# RECORD EXCERPTS
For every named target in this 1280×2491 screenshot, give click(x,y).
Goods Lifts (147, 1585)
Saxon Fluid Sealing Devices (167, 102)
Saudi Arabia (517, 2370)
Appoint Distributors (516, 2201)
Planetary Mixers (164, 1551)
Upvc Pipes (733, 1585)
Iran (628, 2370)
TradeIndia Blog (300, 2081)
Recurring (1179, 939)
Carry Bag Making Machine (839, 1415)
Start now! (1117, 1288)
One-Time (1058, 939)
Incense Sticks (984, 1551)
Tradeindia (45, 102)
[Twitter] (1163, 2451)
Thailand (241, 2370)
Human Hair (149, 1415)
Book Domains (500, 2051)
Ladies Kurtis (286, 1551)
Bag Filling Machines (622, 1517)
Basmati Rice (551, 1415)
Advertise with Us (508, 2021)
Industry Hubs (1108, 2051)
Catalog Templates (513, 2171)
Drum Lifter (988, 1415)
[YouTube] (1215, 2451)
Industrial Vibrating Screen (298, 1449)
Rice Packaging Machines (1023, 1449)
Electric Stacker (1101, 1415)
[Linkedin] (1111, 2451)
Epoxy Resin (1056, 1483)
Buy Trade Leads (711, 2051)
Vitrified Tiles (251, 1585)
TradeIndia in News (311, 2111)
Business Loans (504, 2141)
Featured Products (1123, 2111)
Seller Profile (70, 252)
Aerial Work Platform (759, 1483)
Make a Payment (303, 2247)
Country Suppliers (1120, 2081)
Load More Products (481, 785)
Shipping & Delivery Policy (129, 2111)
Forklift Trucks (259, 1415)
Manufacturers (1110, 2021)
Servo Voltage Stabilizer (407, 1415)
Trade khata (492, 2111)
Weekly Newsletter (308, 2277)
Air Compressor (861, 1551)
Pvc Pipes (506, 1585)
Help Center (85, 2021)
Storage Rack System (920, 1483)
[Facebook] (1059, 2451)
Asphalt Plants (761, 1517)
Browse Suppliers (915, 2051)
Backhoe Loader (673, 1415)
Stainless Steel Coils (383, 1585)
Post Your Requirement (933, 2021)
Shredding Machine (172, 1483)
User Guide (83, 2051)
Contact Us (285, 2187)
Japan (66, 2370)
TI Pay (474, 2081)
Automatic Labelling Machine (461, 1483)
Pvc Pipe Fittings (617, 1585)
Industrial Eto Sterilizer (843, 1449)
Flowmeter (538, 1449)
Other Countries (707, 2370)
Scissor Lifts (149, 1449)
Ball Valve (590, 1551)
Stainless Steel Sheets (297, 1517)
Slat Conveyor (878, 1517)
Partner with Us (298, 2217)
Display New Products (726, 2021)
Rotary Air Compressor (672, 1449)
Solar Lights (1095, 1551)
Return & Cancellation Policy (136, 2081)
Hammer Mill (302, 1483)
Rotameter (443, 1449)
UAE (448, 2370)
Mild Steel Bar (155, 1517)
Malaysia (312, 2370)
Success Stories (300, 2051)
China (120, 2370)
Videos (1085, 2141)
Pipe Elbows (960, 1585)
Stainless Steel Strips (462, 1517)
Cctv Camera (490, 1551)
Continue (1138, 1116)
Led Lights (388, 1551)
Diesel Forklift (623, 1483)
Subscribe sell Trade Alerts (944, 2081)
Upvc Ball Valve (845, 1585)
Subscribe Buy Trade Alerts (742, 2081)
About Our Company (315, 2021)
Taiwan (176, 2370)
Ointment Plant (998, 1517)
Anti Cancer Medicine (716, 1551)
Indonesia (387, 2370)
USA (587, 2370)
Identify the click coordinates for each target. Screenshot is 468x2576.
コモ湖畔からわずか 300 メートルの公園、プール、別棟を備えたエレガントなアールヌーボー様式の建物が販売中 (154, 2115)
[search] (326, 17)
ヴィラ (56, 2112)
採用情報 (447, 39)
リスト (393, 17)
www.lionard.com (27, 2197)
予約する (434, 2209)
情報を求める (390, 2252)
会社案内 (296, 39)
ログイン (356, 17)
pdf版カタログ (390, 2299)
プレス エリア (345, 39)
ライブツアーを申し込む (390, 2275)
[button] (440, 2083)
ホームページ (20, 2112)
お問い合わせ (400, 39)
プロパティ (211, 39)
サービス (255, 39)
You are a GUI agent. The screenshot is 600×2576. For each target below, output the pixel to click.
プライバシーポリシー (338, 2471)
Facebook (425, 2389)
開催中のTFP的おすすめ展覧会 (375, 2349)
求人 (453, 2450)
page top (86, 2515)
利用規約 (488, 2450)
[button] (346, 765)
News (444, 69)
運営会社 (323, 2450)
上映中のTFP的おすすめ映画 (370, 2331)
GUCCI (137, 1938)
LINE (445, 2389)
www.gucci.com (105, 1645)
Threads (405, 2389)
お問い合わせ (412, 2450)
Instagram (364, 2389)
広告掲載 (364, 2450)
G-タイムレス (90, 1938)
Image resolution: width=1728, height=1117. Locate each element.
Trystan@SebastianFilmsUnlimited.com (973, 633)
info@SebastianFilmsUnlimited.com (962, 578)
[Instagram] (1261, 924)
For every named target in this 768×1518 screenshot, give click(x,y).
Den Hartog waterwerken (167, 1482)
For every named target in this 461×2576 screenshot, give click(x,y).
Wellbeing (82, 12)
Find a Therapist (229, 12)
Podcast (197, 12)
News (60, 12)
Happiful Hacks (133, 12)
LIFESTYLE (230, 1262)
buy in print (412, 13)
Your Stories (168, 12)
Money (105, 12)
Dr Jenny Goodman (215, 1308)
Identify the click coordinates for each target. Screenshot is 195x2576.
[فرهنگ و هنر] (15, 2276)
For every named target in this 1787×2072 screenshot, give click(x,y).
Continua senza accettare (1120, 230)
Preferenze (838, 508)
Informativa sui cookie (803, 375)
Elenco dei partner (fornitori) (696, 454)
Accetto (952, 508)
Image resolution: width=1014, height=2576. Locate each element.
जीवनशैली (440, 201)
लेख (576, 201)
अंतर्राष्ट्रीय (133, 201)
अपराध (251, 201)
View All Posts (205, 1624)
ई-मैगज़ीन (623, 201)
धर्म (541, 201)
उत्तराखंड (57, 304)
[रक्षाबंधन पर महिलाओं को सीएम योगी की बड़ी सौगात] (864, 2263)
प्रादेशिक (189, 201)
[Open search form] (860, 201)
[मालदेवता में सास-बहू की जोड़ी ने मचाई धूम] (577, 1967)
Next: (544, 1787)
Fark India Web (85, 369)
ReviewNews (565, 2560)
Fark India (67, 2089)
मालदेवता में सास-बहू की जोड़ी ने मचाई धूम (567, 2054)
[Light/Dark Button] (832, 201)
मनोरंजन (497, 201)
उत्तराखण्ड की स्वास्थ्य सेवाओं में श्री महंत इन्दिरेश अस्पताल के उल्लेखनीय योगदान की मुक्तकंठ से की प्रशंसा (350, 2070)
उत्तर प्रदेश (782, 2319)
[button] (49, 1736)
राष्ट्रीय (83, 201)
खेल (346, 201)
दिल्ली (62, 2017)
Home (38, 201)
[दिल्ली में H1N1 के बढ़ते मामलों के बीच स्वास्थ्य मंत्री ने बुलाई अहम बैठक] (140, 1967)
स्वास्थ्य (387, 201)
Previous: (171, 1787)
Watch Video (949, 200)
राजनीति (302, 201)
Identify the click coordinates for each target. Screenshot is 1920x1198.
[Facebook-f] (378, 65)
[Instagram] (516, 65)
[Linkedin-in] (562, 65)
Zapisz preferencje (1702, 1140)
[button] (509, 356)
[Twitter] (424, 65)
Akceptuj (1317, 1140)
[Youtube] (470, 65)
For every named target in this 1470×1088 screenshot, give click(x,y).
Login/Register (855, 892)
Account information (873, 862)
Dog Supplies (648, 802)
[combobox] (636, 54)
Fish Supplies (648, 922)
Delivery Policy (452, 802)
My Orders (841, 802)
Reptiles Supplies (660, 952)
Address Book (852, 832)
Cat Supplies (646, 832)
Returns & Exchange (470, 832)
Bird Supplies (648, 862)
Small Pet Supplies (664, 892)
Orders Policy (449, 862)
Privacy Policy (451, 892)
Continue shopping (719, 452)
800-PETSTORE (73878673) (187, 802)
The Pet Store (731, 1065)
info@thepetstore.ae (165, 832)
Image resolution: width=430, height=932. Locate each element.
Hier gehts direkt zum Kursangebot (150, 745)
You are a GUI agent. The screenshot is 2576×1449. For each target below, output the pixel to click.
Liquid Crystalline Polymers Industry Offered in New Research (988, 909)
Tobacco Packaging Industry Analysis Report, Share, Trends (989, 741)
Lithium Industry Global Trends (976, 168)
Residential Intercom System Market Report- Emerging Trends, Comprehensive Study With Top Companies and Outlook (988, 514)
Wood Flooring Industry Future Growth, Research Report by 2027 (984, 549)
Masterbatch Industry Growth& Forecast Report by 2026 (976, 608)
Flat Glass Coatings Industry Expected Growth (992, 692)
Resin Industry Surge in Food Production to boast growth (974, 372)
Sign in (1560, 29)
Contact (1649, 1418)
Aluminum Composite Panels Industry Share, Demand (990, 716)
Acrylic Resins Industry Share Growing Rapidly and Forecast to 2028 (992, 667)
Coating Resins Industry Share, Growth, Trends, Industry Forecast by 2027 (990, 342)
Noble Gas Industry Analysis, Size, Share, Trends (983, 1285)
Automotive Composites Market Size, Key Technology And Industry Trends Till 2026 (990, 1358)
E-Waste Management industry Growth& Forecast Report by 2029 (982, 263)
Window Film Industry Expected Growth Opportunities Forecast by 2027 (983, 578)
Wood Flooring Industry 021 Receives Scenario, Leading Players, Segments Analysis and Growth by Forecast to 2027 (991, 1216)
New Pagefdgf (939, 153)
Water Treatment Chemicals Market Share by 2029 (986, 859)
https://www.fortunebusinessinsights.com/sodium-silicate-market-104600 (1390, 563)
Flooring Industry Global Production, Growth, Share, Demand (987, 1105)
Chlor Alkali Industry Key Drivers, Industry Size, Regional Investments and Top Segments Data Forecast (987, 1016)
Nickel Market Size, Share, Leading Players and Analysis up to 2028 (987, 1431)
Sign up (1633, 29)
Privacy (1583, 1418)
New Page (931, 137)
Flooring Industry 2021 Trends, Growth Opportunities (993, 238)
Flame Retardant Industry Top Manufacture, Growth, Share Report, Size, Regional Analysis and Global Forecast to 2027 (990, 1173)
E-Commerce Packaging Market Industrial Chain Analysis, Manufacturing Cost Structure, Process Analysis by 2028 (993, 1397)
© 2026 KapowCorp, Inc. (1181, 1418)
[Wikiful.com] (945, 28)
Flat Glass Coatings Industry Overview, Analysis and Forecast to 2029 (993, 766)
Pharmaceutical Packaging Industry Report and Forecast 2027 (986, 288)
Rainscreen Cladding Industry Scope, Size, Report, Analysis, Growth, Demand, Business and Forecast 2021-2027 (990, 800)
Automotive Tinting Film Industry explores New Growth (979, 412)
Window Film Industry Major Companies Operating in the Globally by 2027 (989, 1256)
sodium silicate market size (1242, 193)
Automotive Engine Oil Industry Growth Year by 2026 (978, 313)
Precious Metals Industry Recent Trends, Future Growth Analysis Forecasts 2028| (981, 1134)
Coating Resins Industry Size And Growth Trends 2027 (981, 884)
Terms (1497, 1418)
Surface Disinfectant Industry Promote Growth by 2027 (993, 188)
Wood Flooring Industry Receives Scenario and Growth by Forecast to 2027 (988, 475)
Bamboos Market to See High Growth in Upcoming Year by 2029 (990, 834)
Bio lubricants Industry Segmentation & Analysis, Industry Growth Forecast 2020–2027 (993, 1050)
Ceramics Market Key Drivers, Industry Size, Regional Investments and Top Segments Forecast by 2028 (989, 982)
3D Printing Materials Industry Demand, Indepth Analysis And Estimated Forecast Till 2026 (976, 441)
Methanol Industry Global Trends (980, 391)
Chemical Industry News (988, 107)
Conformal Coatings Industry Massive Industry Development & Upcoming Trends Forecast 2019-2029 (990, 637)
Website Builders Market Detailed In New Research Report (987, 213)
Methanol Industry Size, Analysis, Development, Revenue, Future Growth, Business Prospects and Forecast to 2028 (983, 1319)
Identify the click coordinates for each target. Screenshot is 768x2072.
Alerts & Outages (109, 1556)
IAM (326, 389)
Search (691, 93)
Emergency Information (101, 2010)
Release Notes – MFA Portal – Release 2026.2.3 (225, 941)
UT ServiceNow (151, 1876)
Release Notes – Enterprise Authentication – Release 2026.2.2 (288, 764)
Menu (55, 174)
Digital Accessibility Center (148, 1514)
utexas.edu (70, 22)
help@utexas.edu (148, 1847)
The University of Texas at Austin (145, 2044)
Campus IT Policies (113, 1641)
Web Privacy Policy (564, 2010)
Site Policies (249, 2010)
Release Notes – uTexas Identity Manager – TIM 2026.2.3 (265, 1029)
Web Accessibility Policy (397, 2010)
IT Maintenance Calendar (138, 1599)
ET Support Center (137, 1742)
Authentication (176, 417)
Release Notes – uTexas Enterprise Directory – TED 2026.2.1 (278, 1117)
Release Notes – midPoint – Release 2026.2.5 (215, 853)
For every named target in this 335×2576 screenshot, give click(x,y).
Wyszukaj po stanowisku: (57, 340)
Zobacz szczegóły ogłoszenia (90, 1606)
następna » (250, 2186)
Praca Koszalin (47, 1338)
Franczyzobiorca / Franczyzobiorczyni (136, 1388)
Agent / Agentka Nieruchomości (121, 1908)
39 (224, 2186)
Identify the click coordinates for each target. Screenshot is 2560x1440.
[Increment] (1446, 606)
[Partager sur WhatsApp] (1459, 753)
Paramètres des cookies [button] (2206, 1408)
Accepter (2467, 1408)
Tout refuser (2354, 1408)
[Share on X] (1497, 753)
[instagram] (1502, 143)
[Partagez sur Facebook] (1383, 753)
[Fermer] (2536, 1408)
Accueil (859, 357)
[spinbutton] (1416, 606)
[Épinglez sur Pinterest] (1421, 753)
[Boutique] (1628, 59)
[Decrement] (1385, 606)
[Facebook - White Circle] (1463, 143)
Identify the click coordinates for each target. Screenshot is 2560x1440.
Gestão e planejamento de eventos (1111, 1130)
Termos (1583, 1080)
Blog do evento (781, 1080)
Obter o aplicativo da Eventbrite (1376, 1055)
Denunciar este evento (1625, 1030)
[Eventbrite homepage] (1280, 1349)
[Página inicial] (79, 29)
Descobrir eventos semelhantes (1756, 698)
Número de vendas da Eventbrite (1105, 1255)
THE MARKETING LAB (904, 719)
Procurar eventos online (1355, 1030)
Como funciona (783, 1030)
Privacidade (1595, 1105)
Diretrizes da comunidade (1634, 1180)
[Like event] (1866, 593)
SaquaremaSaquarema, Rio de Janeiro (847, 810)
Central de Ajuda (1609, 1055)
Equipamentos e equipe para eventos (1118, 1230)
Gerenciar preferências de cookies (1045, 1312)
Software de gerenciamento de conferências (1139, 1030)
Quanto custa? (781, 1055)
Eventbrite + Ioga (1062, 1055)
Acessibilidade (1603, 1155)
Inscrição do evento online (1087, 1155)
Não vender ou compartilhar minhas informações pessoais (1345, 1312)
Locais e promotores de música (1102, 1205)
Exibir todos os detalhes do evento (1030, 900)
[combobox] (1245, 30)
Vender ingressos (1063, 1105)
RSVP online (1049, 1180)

# TASK TO CARRY OUT
Consider the entries above and return each line with the string "Till".

# ANSWER SECTION
Automotive Composites Market Size, Key Technology And Industry Trends Till 2026 (990, 1358)
3D Printing Materials Industry Demand, Indepth Analysis And Estimated Forecast Till 2026 (976, 441)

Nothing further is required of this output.